Stuart is interested in modelling how people, location and place interact, and how those interactions are expressed digitally, for example through the application of GIS to historical placenames and non-extant hierarchical and administrative systems. He is also interested in the theory of abstract spatial semantics and historical gazetteers. Stuart currently works on projects in digital folklore and storytelling, Critical GIS, cultural heritage, and the archaeology of mobility. He works on computational approaches to art history (leading the Ancient Itineraries project), funded by the Getty Foundation), and has interests in digital folklore. Recently he has become interested in the presence and representation of death and funeral rituals in the landscape.
He gained an interdisciplinary PhD on Aegean Bronze Age dating methods and palaeovolcanology from the University of Durham in 2002, conducting fieldwork in Melos, Crete and Santorini. Stuart is also a Guest Professor of Riga Technical University in Latvia, a Foreign Expert at the Digital Publishing and Digital Humanities Research Center of the Beijing Normal University, Zhuhai, a Visiting Scholar of the Centre for Digital Humanities at the Australian National University, and was formerly a Visiting Scholar in Stanford University's Center for Spatial and Textual Analysis's Spatial History project.
Research Interests and PhD Supervision
Stuart welcomes enquiries about the supervision of PhD projects in any of the following areas:
- Digital Geography. The development and application of digital mapping tools, and GIS in the humanities, especially history and archaeology, and geospatial semantics.
- Digital Folklore.
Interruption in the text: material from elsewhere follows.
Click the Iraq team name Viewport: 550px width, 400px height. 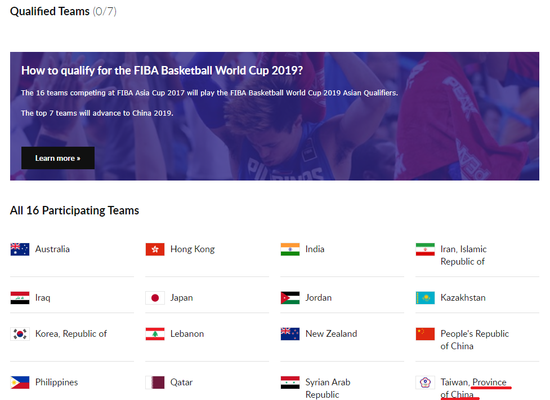tap(43, 298)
Mapping funerary geographies and pathways and ritual practices in early modern Europe.
- Data visualisation. Especially the relationship between documented human movement, space and location; including theoretical aspects of Virtual Reality and agency theory.
- Digital approaches to landscape archaeology. Especially the landscapes of the Aegean and East Mediterranean, and landscape history of sites and monuments in Roman and pre-Roman Britain. I am especially interested in the affordances and limitations of digital mapping in expressing and understanding movement in such landscapes.
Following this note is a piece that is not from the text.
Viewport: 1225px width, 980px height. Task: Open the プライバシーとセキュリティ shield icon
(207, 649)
As well as the core topics of the Spatial Humanities, Stuart teaches the history, theory and origins of the Internet and World Wide Web, and topics in digital cultural heritage, introducing students to the basis of Geographical Information Systems (GIS). This takes in perspectives on gazetteers, neogeography, and the geographies of the Ancient World. He has taught as an external professor in Latvia, and on the PhD programme of the IMT School for Advanced Studies in Lucca, Italy.
Expertise and public engagement
- 2022: Networking the Archive: The Stories and Structures of Thos. Agnew's Stock Books L Noble, V Vavassori, A Crookham, S Dunn ACM Journal on Computing and Cultural Heritage (JOCCH) 15 (1), 1-14.
- 2021: Linking text and maps: Annotation as a critical tool for teaching in the Spatial Humanities S Dunn, V Vitale Literary Geographies 7 (2), 292-310.
- 2020: Routledge International Handbook of Research Methods in Digital Humanities K Schuster, S Dunn Routledge.
- 2019: A History of Place in the Digital Age. Routledge.